-- Extract to read follows --

PDA

View Full Version : Up for a little excerpt? ;)



Texrat
September 24th, 2007, 03:26 PM
All the talk of Science Fiction backstories got me thinking. I'm considering moving my discussion of my novel-in-progress (The Leviticus Engineers) over here. To whet your appetites, here's the latest addition (from the in-revision Chapter 1):


Tiny, cool dots of water peppered Karen as she emerged from the foliage, remnants of last night’s relentless rain. The minor shower was a fractional taste of the dousing she was about to endure.

“Back home it’s as dry as breakfast,” she grumbled, regarding the half-eaten stick of beef jerky in her left hand with distaste. “A little hotter, too.”

The rafter behind her laughed, as he did after her every gripe. The habit had started out superficially irritating and was now at the point of grating on her very bones. Not that she had anything against geeks; her ex-husband was king of their tribe. But this one, with his now-fashionable rectangle-lensed glasses and out-of-place trendy black getups was something else. During their prep session he had asked the most annoying questions, exhibited the most ineptitude, and tripped all over himself trying to gain favor with the alphas of the group. For some reason he apparently included Doctor Karen Feldman in that selection. Alpha bitch, maybe, Karen thought. But still beta human being…

The divorce had been — how long ago? Just over two years. She could not believe she had to calculate it. Maybe enough time had still not passed. Maybe men in general were still low on her list. She had not really dated since Mark left, and had barely even tried. Lately, friends had taken to calling her Doctor Feld-Nun. She chose not to let them know it had started to hurt. Karen considered herself only partially functional at this point, although any defects stopped just short of her professional life. Her boss had recognized that, and essentially ordered her to take time off. While a pathological tenacity had no effect on her patients, it was beginning to abrade against her colleagues.

Her shadow mistook the silence and offered, “Still chewing on it? Hey, I brought some dried fruit… apples, peaches. Easier to work.”

She glanced over her shoulder at the extended hand and debated accepting the proffered bag... then shook her head briefly. As much as Karen would have enjoyed the alternative, she feared opening the door wider to this insistent goof. She had made the mistake of entertaining him after introductions, when he showed excitement over their shared birthplace; his enthusiasm gushed like something Pandora had released into her personal space and made her too anxious to even breathe. The genie would not be rebottled, however. He had latched onto her like the leeches their guides warned about.

-- Extract to read concluded --
-- Records supplied follows --

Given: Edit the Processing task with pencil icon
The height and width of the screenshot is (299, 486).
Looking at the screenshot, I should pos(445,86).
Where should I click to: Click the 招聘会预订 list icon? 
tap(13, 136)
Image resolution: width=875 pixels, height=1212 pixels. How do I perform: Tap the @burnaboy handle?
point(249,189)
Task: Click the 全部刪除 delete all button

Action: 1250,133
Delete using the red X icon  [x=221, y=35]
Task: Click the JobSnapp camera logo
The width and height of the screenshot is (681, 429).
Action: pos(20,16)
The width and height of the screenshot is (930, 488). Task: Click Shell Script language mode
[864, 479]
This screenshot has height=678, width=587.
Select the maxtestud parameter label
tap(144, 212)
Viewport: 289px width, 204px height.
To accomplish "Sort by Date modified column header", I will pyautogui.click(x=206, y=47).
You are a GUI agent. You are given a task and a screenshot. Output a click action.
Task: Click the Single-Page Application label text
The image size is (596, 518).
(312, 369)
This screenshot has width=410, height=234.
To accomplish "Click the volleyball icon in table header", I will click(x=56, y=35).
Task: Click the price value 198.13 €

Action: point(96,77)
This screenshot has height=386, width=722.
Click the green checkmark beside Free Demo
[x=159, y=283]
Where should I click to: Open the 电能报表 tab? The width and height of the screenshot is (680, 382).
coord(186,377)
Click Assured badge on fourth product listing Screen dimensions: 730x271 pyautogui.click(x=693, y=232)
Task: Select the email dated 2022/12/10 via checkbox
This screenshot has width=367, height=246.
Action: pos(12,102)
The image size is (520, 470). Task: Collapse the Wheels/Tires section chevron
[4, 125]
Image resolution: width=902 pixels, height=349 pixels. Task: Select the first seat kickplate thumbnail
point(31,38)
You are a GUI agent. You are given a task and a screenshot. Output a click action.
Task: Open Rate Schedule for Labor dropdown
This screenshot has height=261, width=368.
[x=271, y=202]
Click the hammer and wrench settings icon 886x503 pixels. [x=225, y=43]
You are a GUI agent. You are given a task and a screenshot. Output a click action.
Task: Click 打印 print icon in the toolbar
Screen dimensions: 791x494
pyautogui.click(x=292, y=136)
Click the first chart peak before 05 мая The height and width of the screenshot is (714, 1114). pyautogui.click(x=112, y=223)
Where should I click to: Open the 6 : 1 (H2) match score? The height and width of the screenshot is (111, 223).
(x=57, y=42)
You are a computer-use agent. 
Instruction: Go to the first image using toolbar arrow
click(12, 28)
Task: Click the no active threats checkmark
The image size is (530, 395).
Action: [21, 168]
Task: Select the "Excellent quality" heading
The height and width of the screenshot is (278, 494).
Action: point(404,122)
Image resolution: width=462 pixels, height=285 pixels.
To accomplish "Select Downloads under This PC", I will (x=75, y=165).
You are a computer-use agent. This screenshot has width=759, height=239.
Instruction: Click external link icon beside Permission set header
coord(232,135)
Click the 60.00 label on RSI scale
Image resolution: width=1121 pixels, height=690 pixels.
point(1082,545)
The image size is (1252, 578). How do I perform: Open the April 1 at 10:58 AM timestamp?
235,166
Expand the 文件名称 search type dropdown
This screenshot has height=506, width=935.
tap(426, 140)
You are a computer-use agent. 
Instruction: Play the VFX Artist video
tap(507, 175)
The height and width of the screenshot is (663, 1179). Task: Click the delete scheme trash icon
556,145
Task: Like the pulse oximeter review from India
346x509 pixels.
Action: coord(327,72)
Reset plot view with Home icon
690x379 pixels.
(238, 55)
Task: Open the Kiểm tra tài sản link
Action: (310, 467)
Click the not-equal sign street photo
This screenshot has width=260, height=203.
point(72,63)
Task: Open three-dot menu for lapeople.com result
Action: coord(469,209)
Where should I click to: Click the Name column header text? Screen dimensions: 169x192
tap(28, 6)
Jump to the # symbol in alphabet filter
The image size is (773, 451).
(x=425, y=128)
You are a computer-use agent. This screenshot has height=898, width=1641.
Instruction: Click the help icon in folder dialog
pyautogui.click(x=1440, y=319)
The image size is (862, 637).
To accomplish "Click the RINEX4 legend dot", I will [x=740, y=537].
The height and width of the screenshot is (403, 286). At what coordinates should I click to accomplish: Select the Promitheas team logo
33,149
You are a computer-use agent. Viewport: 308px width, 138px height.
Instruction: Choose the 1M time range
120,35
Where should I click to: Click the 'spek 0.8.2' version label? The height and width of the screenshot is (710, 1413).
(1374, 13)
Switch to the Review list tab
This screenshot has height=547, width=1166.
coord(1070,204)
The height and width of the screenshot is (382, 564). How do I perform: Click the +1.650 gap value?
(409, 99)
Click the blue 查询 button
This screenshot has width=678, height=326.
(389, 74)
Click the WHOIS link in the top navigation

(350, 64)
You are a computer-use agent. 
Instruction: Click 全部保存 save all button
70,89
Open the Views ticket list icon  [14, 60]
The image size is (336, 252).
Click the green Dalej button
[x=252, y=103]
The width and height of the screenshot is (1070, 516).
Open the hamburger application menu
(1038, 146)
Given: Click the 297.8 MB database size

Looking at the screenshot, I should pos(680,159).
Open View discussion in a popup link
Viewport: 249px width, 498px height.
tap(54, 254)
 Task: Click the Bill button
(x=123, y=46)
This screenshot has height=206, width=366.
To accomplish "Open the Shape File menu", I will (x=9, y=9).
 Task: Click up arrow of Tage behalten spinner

-- Records supplied concluded --

* **Required tasks**
• 1. Copy the novel-excerpt post word for word, from "Her shadow mistook" to "guides warned about.".
• 2. Carry the novel-excerpt post forward, picking up right after its final sentence.

* **Task responses**
• 1.
Her shadow mistook the silence and offered, “Still chewing on it? Hey, I brought some dried fruit… apples, peaches. Easier to work.”

She glanced over her shoulder at the extended hand and debated accepting the proffered bag... then shook her head briefly. As much as Karen would have enjoyed the alternative, she feared opening the door wider to this insistent goof. She had made the mistake of entertaining him after introductions, when he showed excitement over their shared birthplace; his enthusiasm gushed like something Pandora had released into her personal space and made her too anxious to even breathe. The genie would not be rebottled, however. He had latched onto her like the leeches their guides warned about.

• 2.
The river proved an invaluable ally. Its roar at this porting point all but drowned casual conversation. The good-looking guide ordered them to gather around and listen up; even the leech quieted and complied. Now this young man Karen could listen to. Unfortunately, she realized it was because he reminded her of Mark (damn it, doesn’t every man lately?), which meant her subconscious would automatically disapprove.

Last-minute instructions and general reminders were dispensed, gear checked and roll taken. This was Karen’s second such rafting adventure so she was more secure than before but not so complacent as to tune the ritual out, a hazard of some repetitive amateurs. In fact she noticed that her chatty shadow paid more attention to her than the lead guide. It was noticed.

“Mr. Cowley, can I safely assume you’re among us?” he asked tartly.

Karen’s ersatz companion jumped at his name. “Oh! Very sorry, Jason. Yes. Here.”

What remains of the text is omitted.